- The narrator decides to pause for a moment and comment on "this point in the narrative." Weird, yes.
- He would like to take this opportunity to explain for us Rieux’s reaction to this plague business.
- Plagues, the narrator says, are like wars; they happen all the time all over the world, but people are always surprised when they do.
- We think that, because a war (or plague) is stupid, it will be over quickly. But, he reminds us, "stupidity has a knack of getting its way."
- He adds that we would like to think of it as a bad dream, but the cold reality is we end up dying – and the humanists first, because they haven’t taken precautions.

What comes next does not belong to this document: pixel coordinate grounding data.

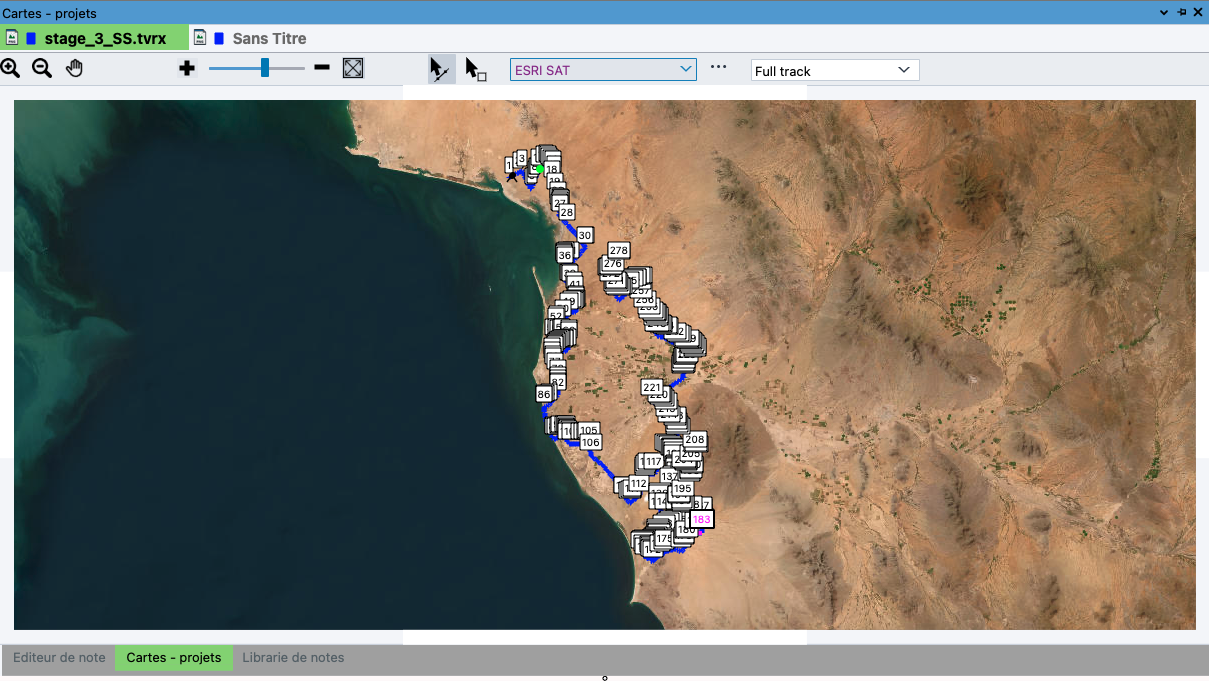Viewport: 1209px width, 681px height.
Task: Open the Editeur de note tab
Action: tap(59, 658)
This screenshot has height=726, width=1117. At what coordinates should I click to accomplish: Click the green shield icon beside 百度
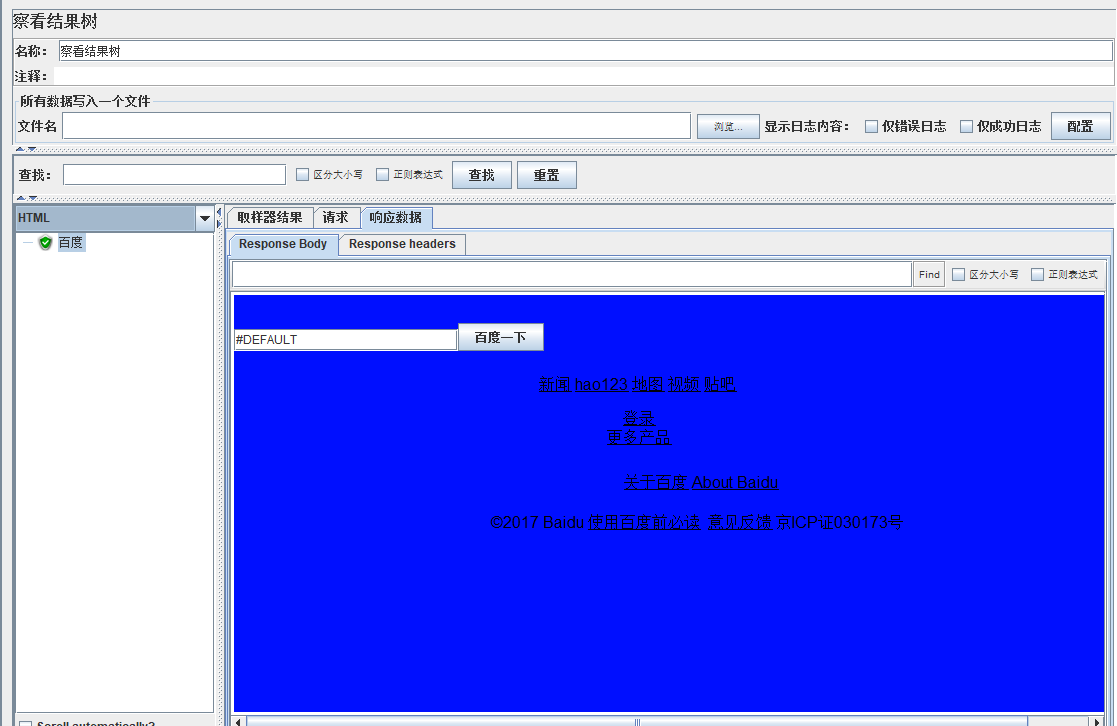46,243
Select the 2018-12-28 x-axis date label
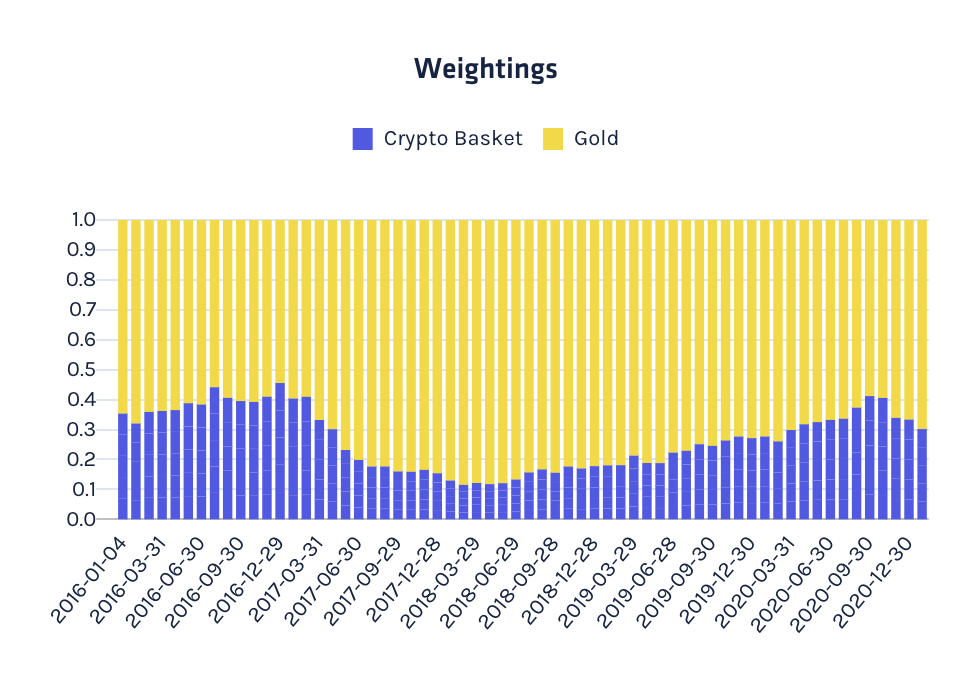 coord(560,581)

- In fact, man will never be free because of this. Even Dr. Rieux, who has admitted aloud that this is the plague, can’t really bring himself to accept it as reality. He merely feels "unease."

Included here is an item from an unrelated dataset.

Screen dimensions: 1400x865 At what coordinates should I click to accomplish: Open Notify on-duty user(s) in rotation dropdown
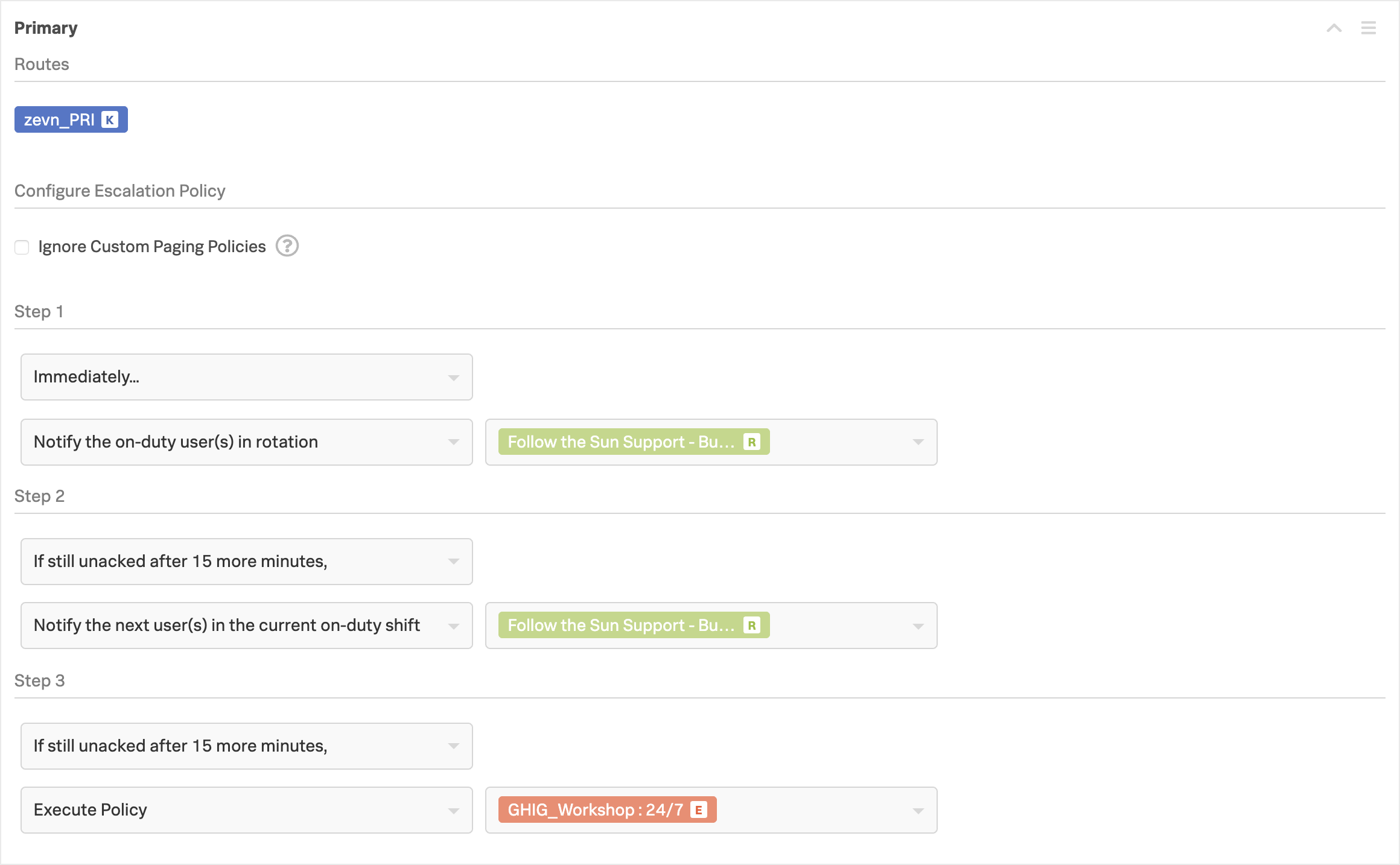tap(246, 442)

- Rieux, it seems, having served in a war, has been de-sensitized to death. Hearing statistics like "a hundred million dead" doesn’t really mean anything until you can look the dead body in the face.
- If you really wanted to get the point across, Rieux thinks, you should make the people die outside; and in heaps, you should pile up ten thousand bodies (much like the rats, it would seem).

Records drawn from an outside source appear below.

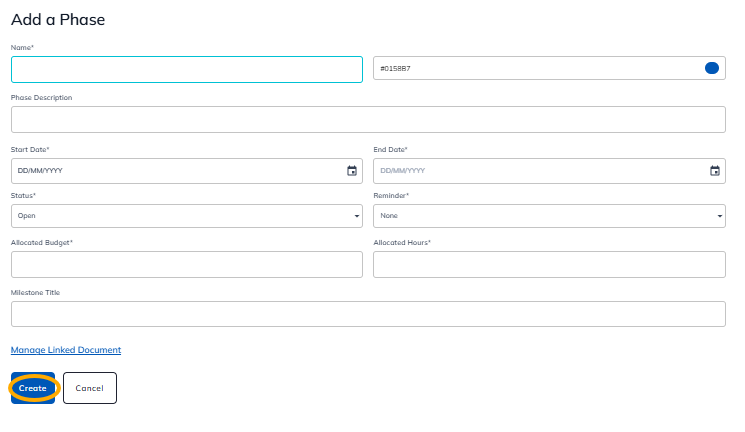The height and width of the screenshot is (432, 745).
Task: Click the Milestone Title input field
Action: [368, 314]
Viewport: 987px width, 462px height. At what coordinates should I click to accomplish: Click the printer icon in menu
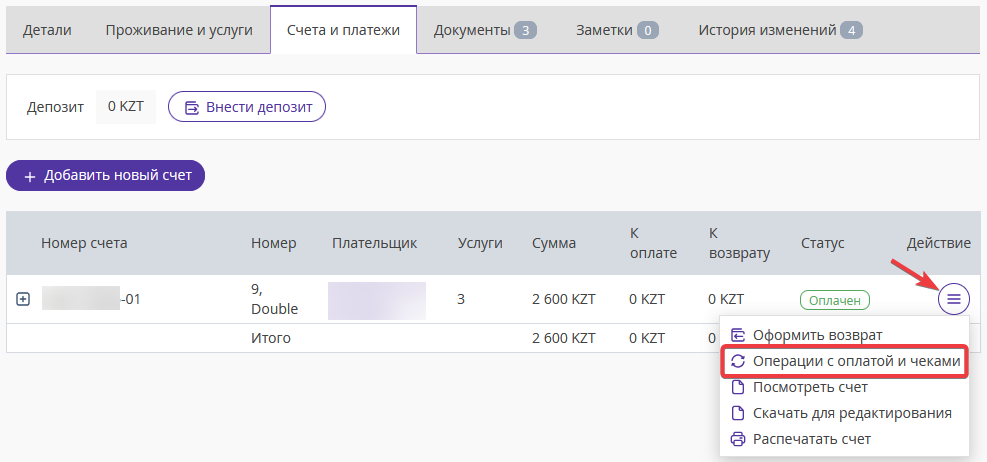click(738, 439)
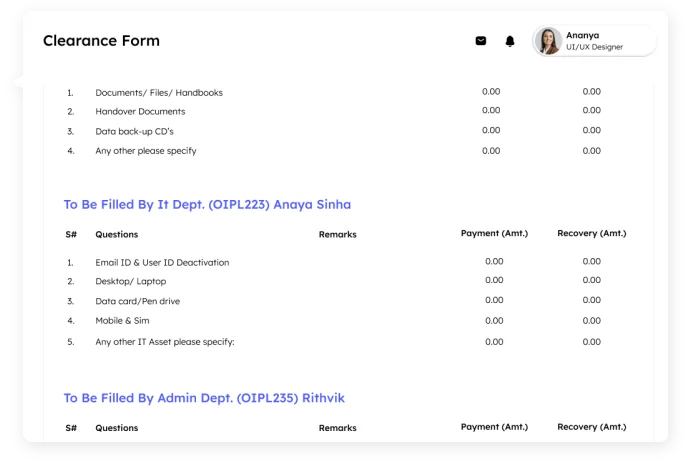This screenshot has width=685, height=461.
Task: Open the mail envelope icon
Action: (480, 41)
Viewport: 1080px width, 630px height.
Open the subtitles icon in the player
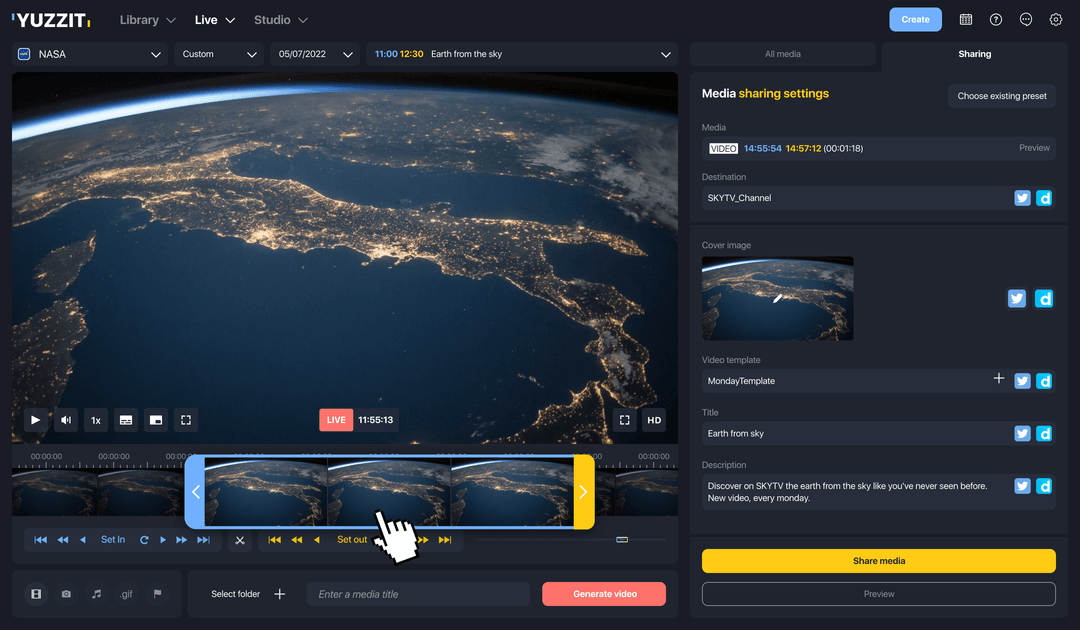[x=125, y=420]
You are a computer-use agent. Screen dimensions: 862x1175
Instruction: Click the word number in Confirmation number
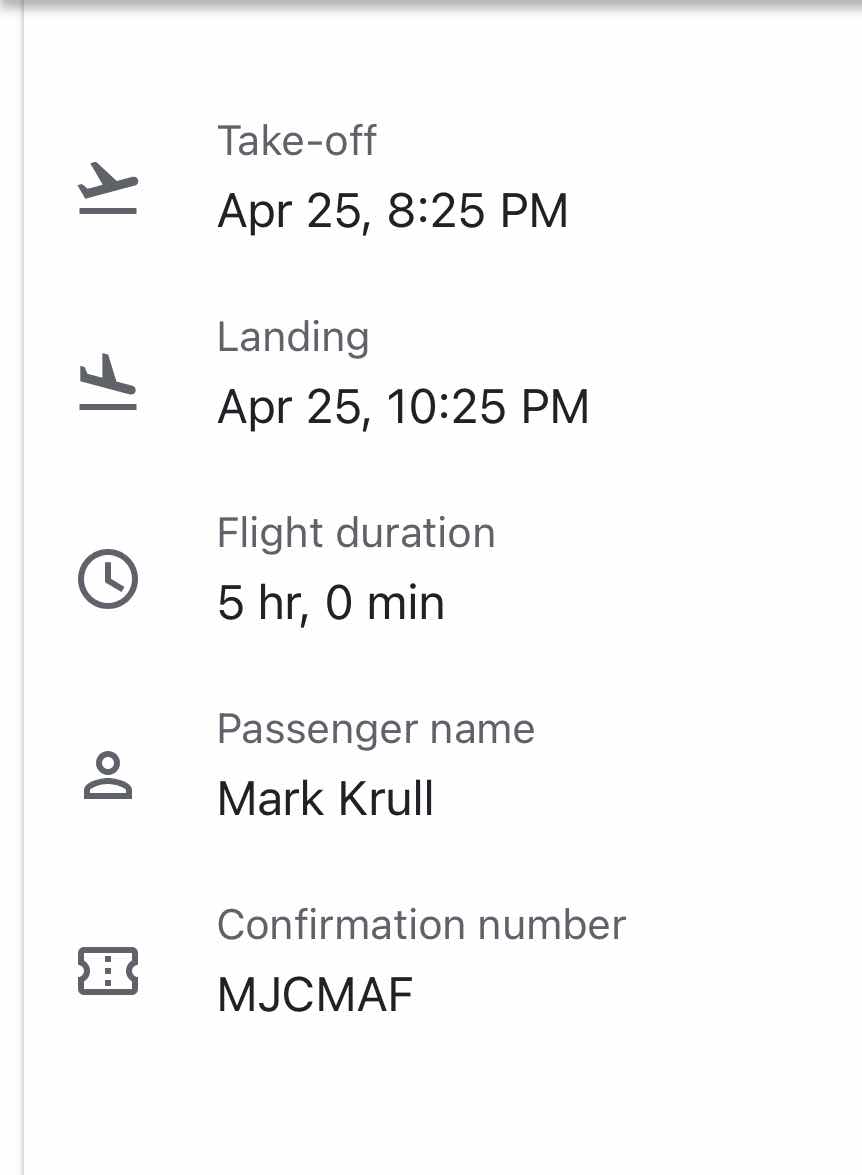tap(552, 925)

- But even then, it would have to be ten thousand people you personally know for it to really matter.
- Finally, Rieux snaps out of his mental wanderings and decides that he needs to focus on the facts.
- He recalls the passage from his medical book on the plague: "The pulse becomes fluttering […] and death ensues as the result of the slightest movement." Three out of four people, Rieux recalls, were impatient, made that slight movement, and died as a result.
- Continuing on the theme of semantics, Rieux ponders the word "plague." He thinks about its history and compares Oran to Marseille and to London at times of outbreak.
- Really, he says, it’s a matter of doing what needs to be done. In this case, his job.